> **Data in this exercise**
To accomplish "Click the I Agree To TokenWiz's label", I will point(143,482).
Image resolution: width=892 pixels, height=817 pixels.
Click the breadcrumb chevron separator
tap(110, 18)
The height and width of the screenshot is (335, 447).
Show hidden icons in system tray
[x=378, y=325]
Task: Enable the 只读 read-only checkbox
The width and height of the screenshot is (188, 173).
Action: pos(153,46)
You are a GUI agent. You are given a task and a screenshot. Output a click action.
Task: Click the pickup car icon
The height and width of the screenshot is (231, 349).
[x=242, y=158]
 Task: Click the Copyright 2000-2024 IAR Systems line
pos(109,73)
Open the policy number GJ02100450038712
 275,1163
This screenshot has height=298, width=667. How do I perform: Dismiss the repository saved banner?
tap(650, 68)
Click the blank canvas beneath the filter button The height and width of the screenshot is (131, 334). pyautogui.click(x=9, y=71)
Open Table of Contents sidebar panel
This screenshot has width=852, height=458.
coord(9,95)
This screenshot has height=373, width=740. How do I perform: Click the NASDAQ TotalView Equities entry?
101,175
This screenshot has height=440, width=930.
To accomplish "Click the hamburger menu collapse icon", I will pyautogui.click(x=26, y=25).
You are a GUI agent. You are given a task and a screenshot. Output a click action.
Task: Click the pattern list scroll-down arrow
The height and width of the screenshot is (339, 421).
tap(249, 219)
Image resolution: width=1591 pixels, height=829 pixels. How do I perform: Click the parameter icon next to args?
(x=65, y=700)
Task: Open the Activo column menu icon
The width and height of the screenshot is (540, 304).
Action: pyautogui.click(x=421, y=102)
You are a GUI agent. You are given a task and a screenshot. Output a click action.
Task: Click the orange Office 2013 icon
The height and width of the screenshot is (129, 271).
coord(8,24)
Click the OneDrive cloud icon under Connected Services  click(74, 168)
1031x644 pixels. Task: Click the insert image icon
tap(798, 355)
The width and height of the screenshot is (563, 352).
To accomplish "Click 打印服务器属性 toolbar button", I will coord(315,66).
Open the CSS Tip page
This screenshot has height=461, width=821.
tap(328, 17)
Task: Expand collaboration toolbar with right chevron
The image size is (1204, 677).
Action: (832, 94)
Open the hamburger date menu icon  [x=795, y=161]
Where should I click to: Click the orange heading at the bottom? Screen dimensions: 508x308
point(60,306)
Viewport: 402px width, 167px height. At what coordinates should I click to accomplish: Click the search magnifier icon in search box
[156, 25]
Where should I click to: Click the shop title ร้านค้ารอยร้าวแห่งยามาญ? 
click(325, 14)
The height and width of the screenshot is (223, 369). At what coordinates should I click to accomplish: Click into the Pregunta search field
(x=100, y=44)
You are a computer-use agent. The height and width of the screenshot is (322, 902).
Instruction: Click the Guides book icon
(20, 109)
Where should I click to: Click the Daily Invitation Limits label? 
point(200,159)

> **Task statement**
Please collect every line of the data above that contains the word "chevron", matching its capitalization.

> **Result for this task**
Click the breadcrumb chevron separator
Task: Expand collaboration toolbar with right chevron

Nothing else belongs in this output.